Question

Choose your test Use the test of your choice to determine whether the following series converge. $$\sum_{k=1}^{\infty} \frac{1}{5^{k}-1}$$

Short answer

Explain. Answer: The series converges. By applying the Ratio Test and computing the limit of the ratio of consecutive terms, we found that the limit is $$\frac{1}{5}<1$$. Since the limit of the ratio is less than 1, the series converges according to the Ratio Test.

Step-by-step solution

Set up the Ratio Test

Let's denote the series terms as \(a_k = \frac{1}{5^k - 1}\).

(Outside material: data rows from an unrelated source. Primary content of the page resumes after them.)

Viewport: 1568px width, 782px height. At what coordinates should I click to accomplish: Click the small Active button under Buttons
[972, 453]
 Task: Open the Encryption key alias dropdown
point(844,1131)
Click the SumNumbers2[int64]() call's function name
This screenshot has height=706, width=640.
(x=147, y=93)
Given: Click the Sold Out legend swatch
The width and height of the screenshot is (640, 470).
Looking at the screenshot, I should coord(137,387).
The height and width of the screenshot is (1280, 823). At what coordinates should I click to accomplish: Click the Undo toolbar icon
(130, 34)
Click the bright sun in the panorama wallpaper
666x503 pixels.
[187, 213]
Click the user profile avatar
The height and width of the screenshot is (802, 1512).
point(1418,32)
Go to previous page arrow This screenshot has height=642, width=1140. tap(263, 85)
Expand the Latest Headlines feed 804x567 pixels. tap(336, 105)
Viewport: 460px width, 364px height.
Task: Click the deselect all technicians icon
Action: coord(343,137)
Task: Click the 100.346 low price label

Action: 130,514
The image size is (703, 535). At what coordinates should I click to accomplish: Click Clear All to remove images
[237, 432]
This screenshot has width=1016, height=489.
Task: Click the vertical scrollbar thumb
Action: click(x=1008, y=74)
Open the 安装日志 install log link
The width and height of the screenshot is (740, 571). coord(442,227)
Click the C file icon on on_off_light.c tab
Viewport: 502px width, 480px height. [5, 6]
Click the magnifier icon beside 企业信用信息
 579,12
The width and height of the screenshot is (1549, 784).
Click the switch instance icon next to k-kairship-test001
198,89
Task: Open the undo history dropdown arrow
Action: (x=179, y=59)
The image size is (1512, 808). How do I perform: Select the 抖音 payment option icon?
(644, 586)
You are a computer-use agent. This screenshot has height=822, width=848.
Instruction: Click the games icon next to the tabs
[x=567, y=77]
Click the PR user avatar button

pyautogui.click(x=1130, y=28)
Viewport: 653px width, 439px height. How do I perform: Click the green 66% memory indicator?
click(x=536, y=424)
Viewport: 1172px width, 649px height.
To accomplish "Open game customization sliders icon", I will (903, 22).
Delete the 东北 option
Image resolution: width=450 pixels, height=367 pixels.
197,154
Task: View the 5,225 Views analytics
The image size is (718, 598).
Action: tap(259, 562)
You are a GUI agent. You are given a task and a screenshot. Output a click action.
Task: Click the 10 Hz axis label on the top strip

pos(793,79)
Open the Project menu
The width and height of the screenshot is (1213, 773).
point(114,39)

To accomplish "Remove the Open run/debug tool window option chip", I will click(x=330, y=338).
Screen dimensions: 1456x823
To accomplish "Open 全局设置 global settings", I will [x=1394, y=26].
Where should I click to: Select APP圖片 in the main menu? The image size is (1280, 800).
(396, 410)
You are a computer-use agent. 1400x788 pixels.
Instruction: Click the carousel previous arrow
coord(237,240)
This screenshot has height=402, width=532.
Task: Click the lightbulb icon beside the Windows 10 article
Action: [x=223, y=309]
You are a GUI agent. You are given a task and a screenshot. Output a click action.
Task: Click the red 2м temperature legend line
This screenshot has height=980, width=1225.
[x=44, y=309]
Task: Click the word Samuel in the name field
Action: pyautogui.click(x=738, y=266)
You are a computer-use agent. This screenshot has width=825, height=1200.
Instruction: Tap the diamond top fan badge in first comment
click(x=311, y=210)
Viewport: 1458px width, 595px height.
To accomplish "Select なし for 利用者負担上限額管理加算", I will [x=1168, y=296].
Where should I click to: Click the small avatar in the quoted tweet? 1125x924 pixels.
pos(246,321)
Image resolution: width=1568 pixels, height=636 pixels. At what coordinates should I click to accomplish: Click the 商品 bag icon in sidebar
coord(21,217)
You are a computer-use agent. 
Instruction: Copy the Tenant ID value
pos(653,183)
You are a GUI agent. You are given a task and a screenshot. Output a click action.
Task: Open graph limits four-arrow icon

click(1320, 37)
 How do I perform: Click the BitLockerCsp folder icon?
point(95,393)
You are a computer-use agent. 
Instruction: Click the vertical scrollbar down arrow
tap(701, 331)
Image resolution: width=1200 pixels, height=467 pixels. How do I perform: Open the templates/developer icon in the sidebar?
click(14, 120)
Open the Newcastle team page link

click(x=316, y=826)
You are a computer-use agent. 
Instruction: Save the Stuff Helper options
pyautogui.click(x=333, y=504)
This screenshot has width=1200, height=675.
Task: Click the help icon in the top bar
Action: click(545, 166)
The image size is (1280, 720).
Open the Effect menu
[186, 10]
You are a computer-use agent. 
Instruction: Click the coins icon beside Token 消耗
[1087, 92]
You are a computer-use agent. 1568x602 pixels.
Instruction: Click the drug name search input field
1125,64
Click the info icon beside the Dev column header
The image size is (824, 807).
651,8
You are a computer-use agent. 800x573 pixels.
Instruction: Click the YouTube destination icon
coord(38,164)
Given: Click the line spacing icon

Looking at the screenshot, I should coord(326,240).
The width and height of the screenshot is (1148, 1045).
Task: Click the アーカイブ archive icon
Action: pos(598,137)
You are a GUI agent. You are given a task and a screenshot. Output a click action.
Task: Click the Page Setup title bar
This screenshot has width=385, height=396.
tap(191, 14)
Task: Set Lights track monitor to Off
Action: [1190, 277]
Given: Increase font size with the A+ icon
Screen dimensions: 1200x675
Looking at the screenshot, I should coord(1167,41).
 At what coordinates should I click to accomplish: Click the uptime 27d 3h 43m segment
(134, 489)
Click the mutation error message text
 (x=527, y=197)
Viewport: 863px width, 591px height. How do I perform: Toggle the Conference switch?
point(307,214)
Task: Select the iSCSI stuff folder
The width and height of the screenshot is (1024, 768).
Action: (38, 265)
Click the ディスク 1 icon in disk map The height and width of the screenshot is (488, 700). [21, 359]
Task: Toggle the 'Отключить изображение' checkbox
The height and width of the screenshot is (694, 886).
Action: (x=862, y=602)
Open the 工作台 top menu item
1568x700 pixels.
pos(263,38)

To apply the Ratio Test, we need to calculate the limit of the ratio of consecutive terms, that is, $$\lim_{k \to \infty} \left|\frac{a_{k+1}}{a_k}\right|$$

Calculate the Ratio

Substitute the definition of \(a_k\) into the ratio. It becomes: $$\lim_{k \to \infty} \frac{a_{k+1}}{a_{k}} = \lim_{k \to \infty} \left|\frac{\frac{1}{5^{k+1}-1}}{\frac{1}{5^k-1}}\right| = \lim_{k \to \infty} \left|\frac{5^k-1}{5^{k+1}-1}\right|$$

Simplify the Ratio

Factor out a \(5^k\) from both the numerator and the denominator to simplify the expression: $$\lim_{k \to \infty} \left|\frac{5^k(1-\frac{1}{5^k})}{5^k(5-\frac{1}{5^k})}\right| = \lim_{k \to \infty} \left|\frac{1-\frac{1}{5^k}}{5-\frac{1}{5^k}}\right|$$

Calculate the Limit

As \(k\) goes to infinity, the term \(\frac{1}{5^k}\) approaches zero. Thus, the limit becomes: $$\lim_{k \to \infty} \left|\frac{1-\frac{1}{5^k}}{5-\frac{1}{5^k}}\right| = \left|\frac{1}{5}\right|$$

Test Convergence

Now that we have found the limit of the ratio, we can apply the Ratio Test to determine the convergence of the series: - The limit is $$\frac{1}{5}<1$$, so the series $$\sum_{k=1}^{\infty} \frac{1}{5^{k}-1}$$ converges.